Creamy Cauliflower Mac with Caramelized Shallots and Goat Cheese adapted from March 2011 Runner’s World

2-2 1/2 cups vegetable or chicken stock

2 bay leaves

1 cauliflower, cored and cut into large pieces

8 ounces elbow macaroni

1/2 cup grated cheese of your choice (sharp cheddar, Gruyere, monterey jack)

2 tablespoons olive oil

1 tablespoon dijon mustard (I really liked this, but you may want to use less if you are serving kids. It adds a bit of a kick.)

1/4 cup parmesan cheese

salt and pepper

3 tablespoons butter

2 large or 3 small shallots, chopped

2-3 tablespoons goat cheese, crumbled (or to taste)

In a large pot, bring salted water to a boil (enough to cover the cauliflower). Add cauliflower and boil for about 25 minutes, until very tender. While that is boiling, warm vegetable or chicken stock in small saucepan. Add bay leaves and let simmer for 5 minutes.
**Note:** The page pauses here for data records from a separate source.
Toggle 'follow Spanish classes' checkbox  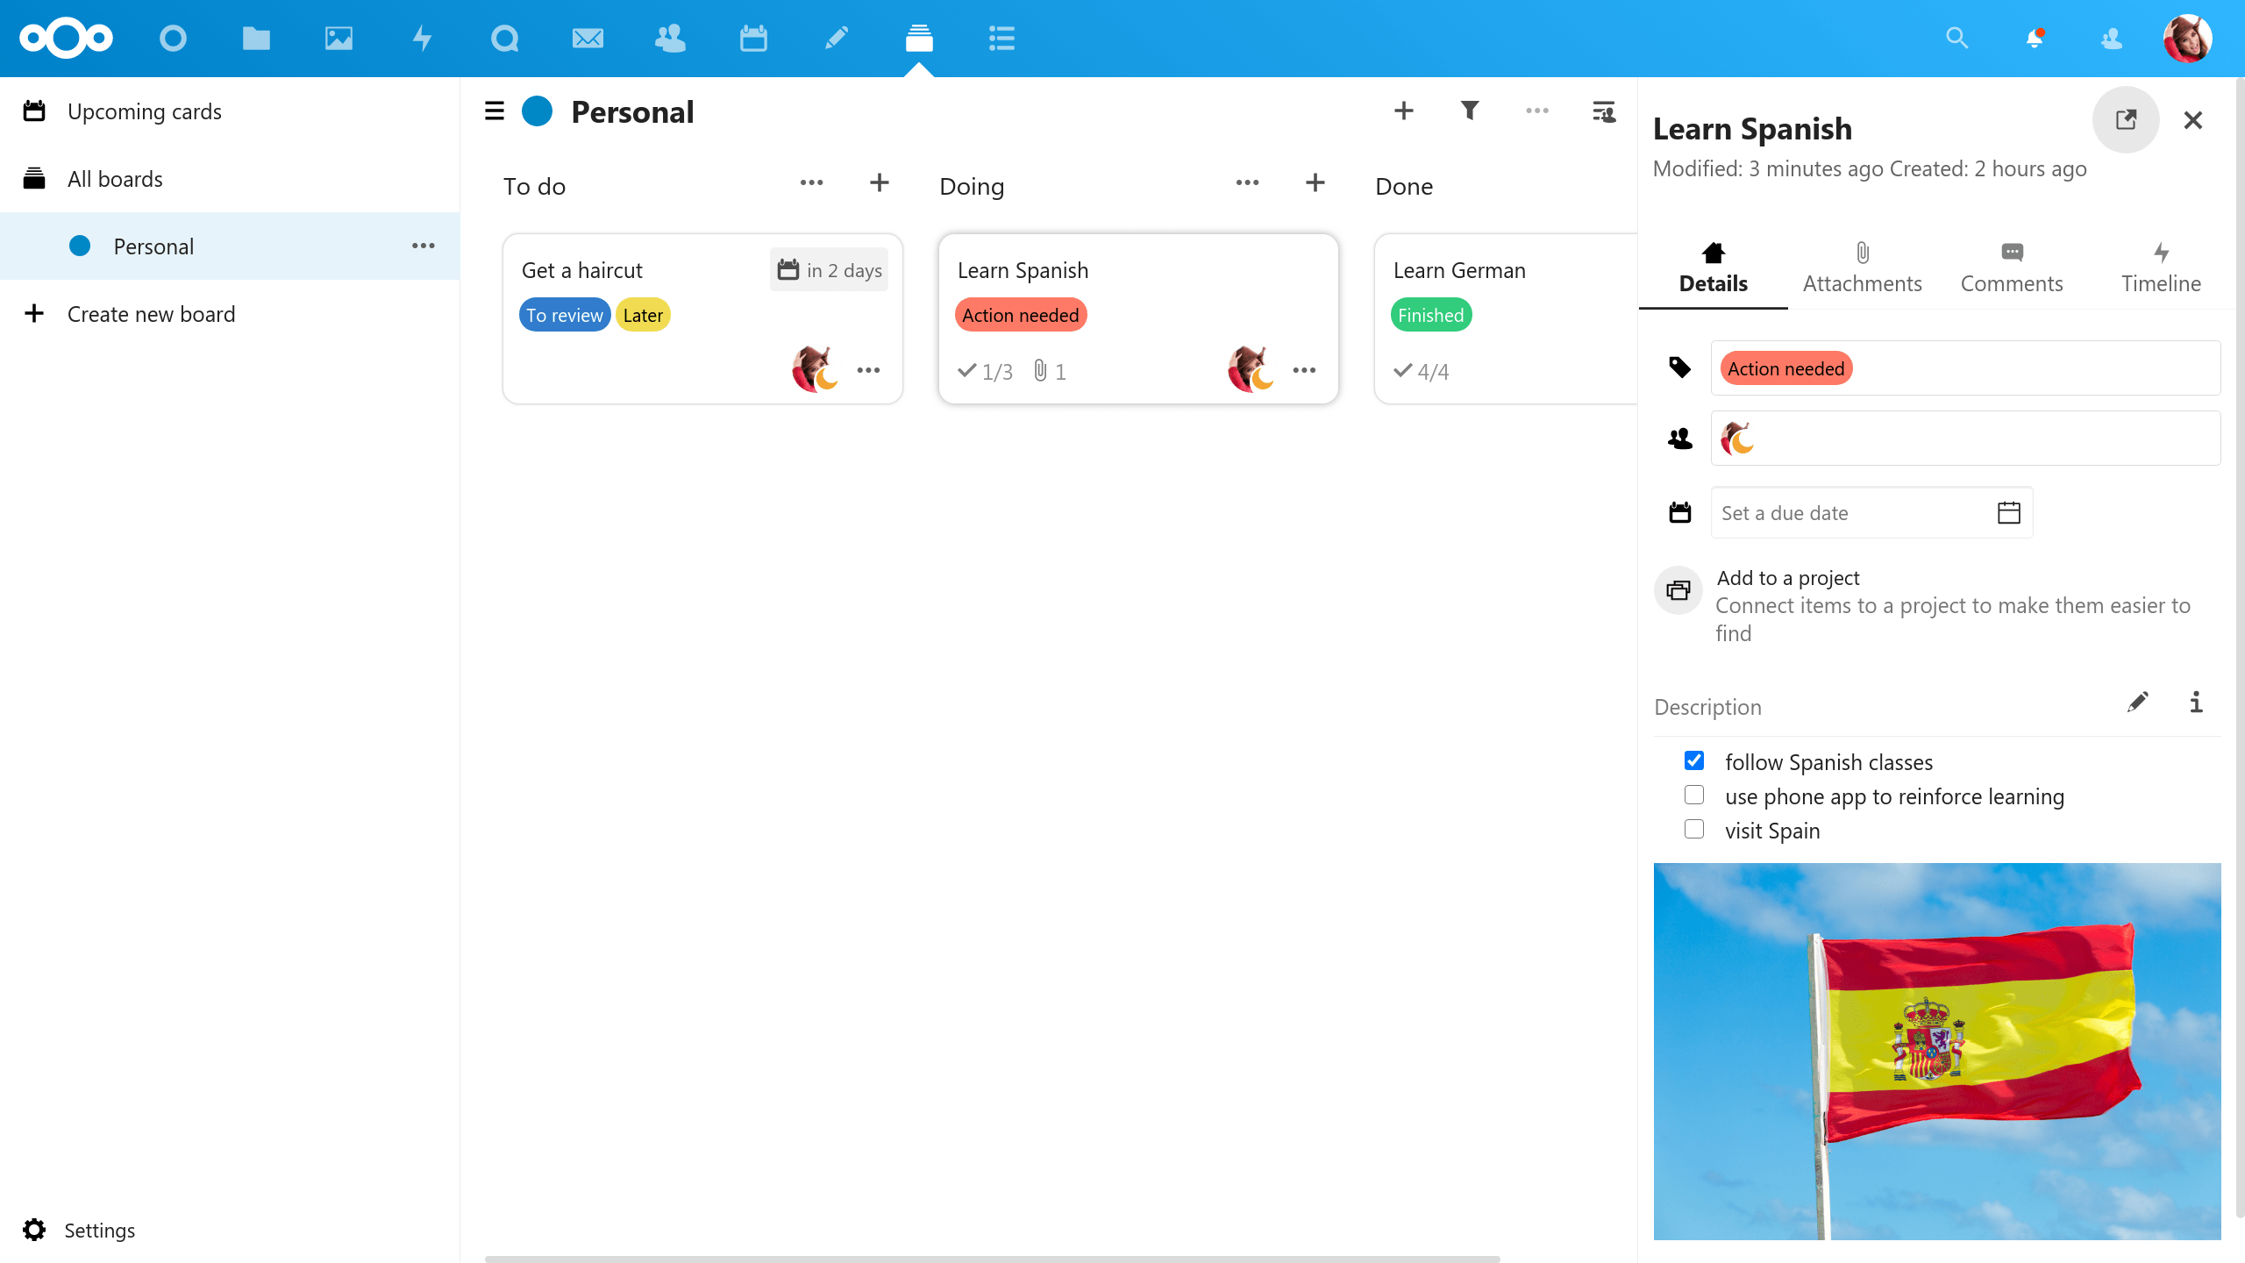tap(1694, 760)
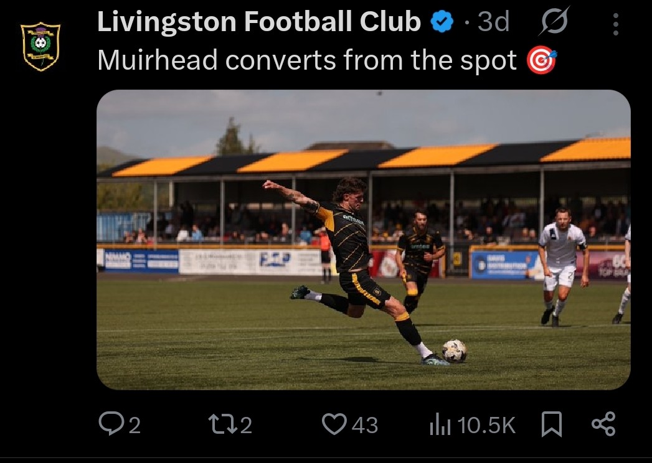
Task: Click the football in the photo
Action: pyautogui.click(x=454, y=351)
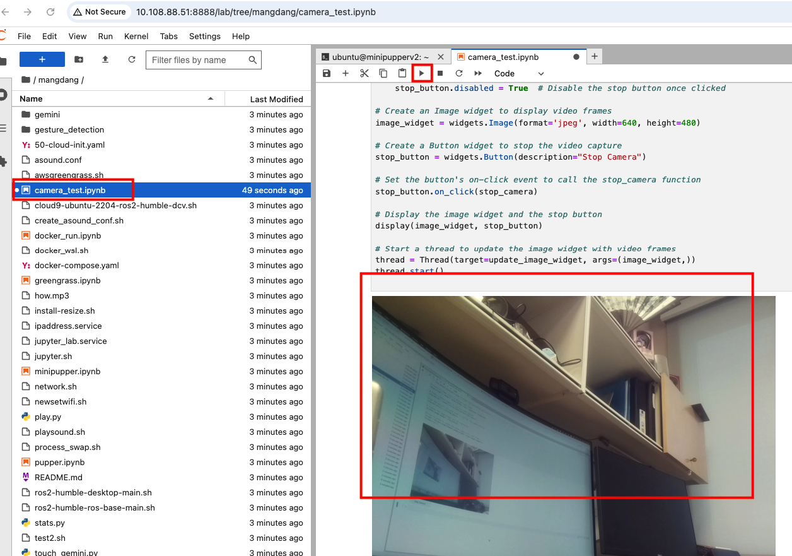The image size is (792, 556).
Task: Refresh the file browser list
Action: pyautogui.click(x=132, y=59)
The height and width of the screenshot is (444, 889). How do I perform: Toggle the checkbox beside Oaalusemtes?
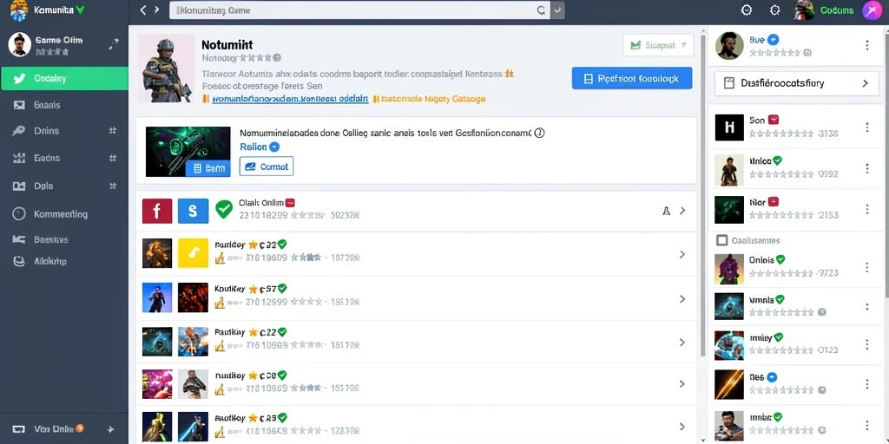click(x=721, y=240)
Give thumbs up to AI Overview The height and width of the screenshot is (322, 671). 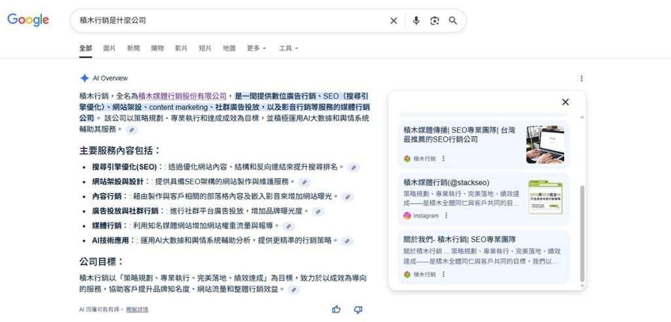[337, 310]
Turn off heat. (You can also caramelize the shallots while the cauliflower is boiling. Directions are below.) Drain cauliflower and put in a food processor along with stock (discard bay leaves), olive oil, Dijon mustard, and cheeses. Process until smooth. Season with salt and pepper to taste.

Melt butter in a skillet over medium heat. Add chopped shallots and season with salt and pepper. Cook, stirring occasionally, until soft and brown, 15-20 minutes.

Preheat oven to 400 degrees. Boil more water in a large pot. Add macaroni and cook for 5-6 minutes. Drain and toss with cauliflower mixture. Place in a greased 9-inch square baking dish.

Sprinkle caramelized shallots and crumbled goat cheese over macaroni. Bake for 15-20 minutes, until heated through.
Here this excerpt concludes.